„Für schnelle Entlastungen um mindestens fünf Cent pro kWh werden wir in einem ersten Schritt die Stromsteuer für alle so schnell wie möglich auf das europäische Mindestmaß senken“ – so steht es im Koalitionsvertrag. Keine drei Monate hat dieses Versprechen gehalten. Der Koalitionsausschuss hat am Mittwochabend in einer Nachtsitzung den Daumen über das Vorhaben gesenkt. Ausgerechnet das einzige Vorhaben, das wirklich alle Menschen gleichermaßen entlastet hätte, soll jetzt nicht kommen.

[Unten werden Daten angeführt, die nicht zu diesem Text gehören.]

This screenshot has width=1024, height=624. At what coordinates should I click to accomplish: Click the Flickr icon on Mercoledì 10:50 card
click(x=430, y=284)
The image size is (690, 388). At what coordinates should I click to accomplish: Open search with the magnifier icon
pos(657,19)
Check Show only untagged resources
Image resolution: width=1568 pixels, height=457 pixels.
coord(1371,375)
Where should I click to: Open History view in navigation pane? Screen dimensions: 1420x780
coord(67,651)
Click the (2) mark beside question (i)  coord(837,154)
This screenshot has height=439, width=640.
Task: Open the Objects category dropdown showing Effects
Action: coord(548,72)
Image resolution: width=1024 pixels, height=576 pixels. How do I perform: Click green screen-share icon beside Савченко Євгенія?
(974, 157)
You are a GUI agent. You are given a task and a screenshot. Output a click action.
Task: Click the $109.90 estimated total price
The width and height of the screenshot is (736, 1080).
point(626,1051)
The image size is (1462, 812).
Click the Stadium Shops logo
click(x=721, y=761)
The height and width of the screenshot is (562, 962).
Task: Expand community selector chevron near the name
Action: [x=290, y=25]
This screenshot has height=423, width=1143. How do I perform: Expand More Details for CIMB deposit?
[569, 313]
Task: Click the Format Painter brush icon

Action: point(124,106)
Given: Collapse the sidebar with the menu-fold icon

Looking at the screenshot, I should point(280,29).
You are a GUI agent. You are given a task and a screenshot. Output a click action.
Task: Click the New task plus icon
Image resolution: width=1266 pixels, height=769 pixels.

Für Klientelpolitik aller Art ist Geld da, natürlich zuvorderst über den aufgeblähten Sozialstaat. Das ewige CSU-Projekt der Mütterrente soll vorgezogen werden, die zentral versprochene Entlastung aller Menschen wird auf den Sankt-Nimmerleins-Tag verschoben. Das ist „soziale Gerechtigkeit“ in ihrer politisch final entstellten Form – alle haben weniger, damit einige mehr haben.
Die Stromsteuersenkung war im Dickicht genau dieser Klientelpolitik für Rentner, Gastronomen und E-Auto-Fahrer die einzige direkte, umfänglich sinnvolle und auch wirklich gerechte Maßnahme, die die Koalition versprochen hatte. Jetzt heißt es statt Entfesselung mehr Sozialstaat, statt politischer Ehrlichkeit wieder Interessenpolitik aus dem Hinterzimmer.